Similar to hypoplastic left heart syndrome, a baby born with hypoplastic right ventricle or tricuspid atresia may immediately experience severe symptoms and need medical intervention quickly. In both congenital heart diseases, the ventricle (bottom chamber) is underdeveloped or nonexistent. The other side of the pumps harder to compensate but the extra stress can cause other health problems, including congestive heart failure. The tricuspid valve between the right atrium (upper chamber) and ventricle is also missing or blocked off with tricuspid atresia. After treatment, children with hypoplastic right ventricle can have active lives.
Wellness & Prevention
During the first eight weeks of pregnancy, the baby’s heart develops from a hollow tube into four chambers. Tricuspid atresia happens when the tricuspid valve doesn’t form properly in those weeks. Because the ventricles need blood flowing through to fully develop, a faulty tricuspid valve blocks the flow of blood and the right ventricle can’t grow to a normal size.
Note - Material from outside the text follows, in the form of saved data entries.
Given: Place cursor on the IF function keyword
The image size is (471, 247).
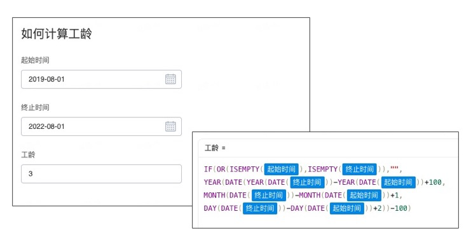Looking at the screenshot, I should (208, 170).
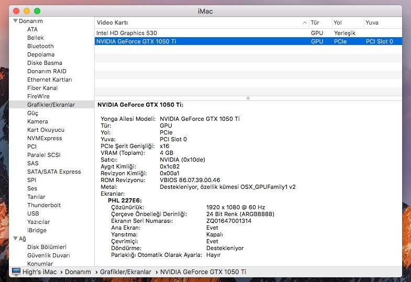This screenshot has height=282, width=411.
Task: Click the Yol column header
Action: (x=339, y=23)
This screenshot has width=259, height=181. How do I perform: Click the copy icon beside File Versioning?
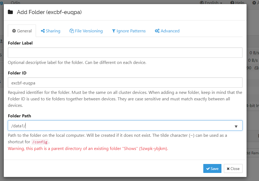pos(72,31)
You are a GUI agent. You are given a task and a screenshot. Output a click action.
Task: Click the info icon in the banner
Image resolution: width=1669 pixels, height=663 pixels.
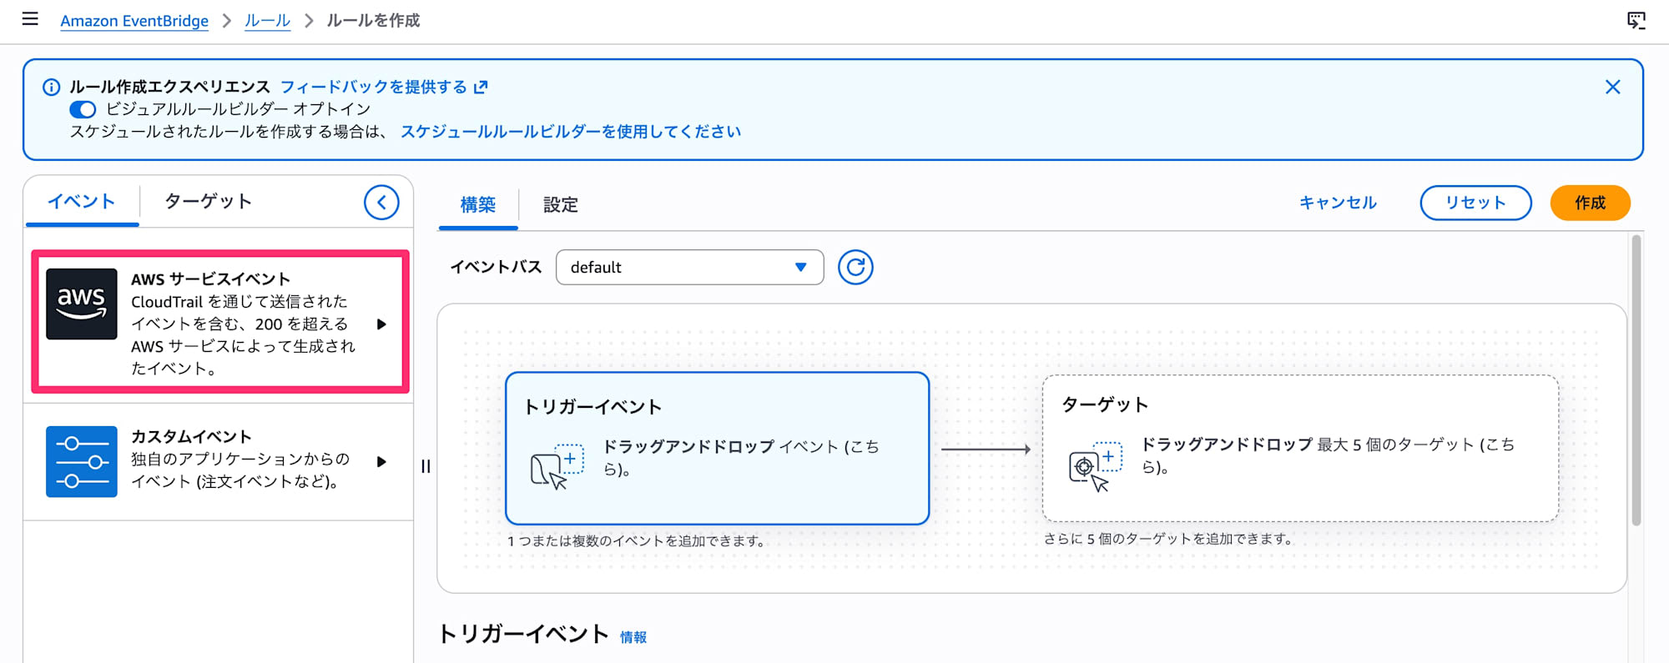tap(51, 87)
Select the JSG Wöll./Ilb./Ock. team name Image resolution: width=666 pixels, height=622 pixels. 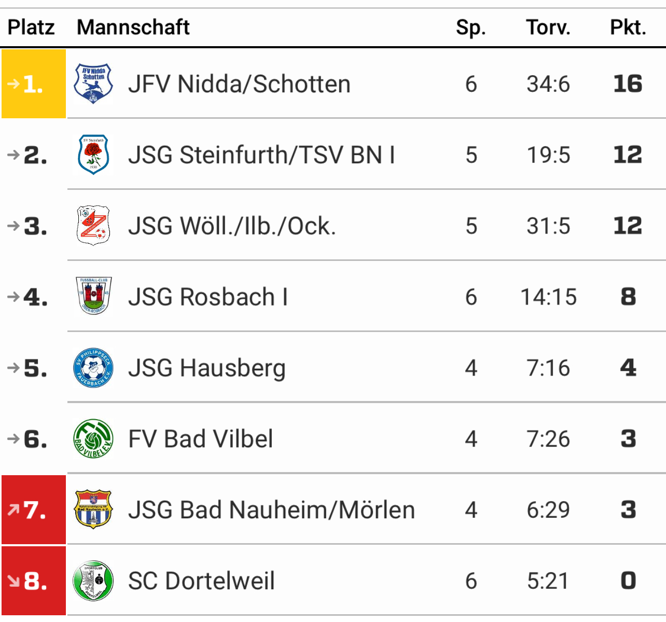coord(232,226)
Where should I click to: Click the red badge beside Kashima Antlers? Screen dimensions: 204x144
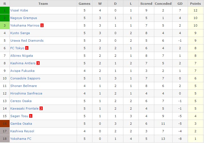click(38, 63)
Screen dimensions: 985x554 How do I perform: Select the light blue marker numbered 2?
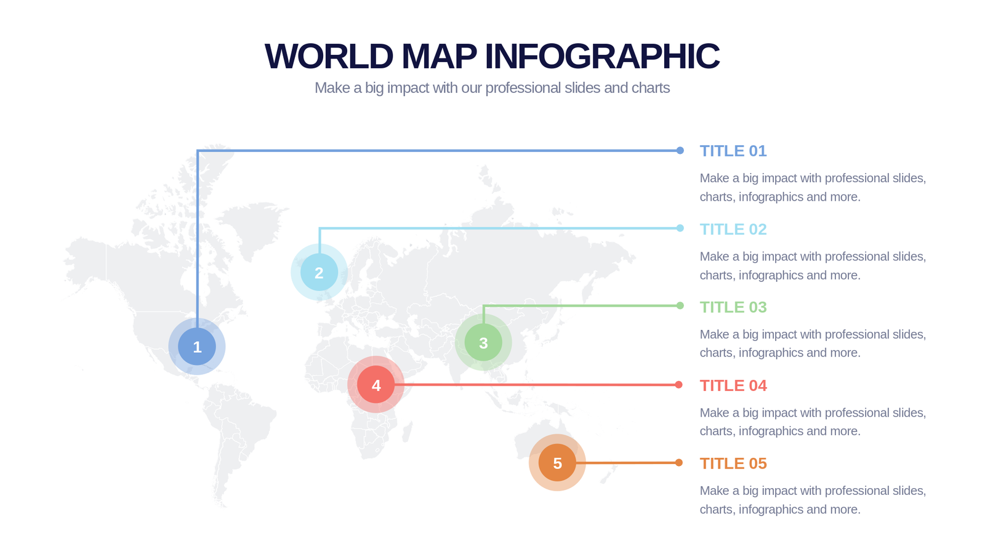coord(319,272)
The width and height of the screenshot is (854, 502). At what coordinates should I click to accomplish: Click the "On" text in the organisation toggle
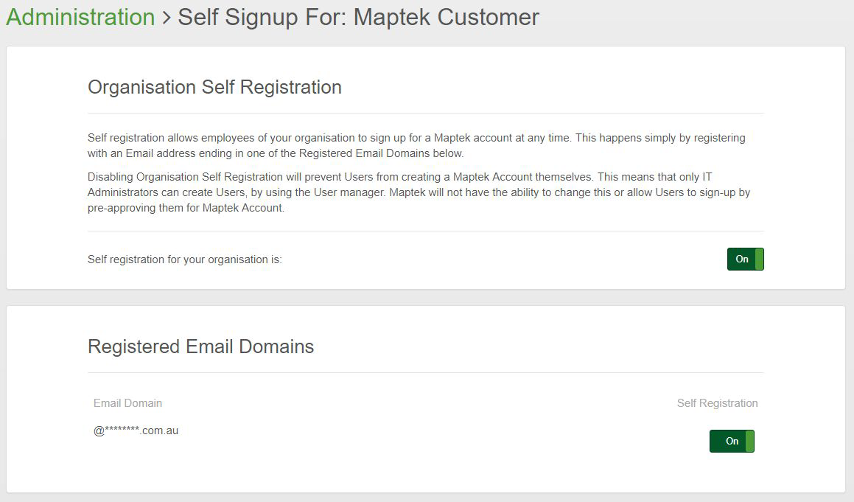(741, 259)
In a hypoplastic right ventricle heart, oxygen-poor blood returns from body through the right atrium but it can’t flow into the right ventricle to be pumped to the lungs for oxygenation.
Children who have hypoplastic right ventricle can also have related conditions. Most have pulmonary stenosis, or a narrowing of the pulmonary valve and pulmonary artery, and ventricular septal defect that leaves a hole in the wall between the ventricles and allows blood to mix. For some children with tricuspid atresia, the pulmonary artery and aorta can also be attached to the wrong ventricle in an associated defect called transposition of the great arteries or transposition of the great vessels.
Two natural holes in the heart that typically close after birth can help your baby’s heart compensate for hypoplastic right ventricle. The ductus arteriosus blood vessel connects the pulmonary artery and the aorta and lets oxygenated and oxygen-depleted blood mix, allowing some blood to reach the lungs for oxygen.
The ductus arteriosus usually closes shortly after birth but a pediatric cardiologist can prescribe medication to keep the hole open until a baby with tricuspid atresia can have surgery. If the ductus arteriosus closes, the baby may not receive enough oxygen and her life could be threatened.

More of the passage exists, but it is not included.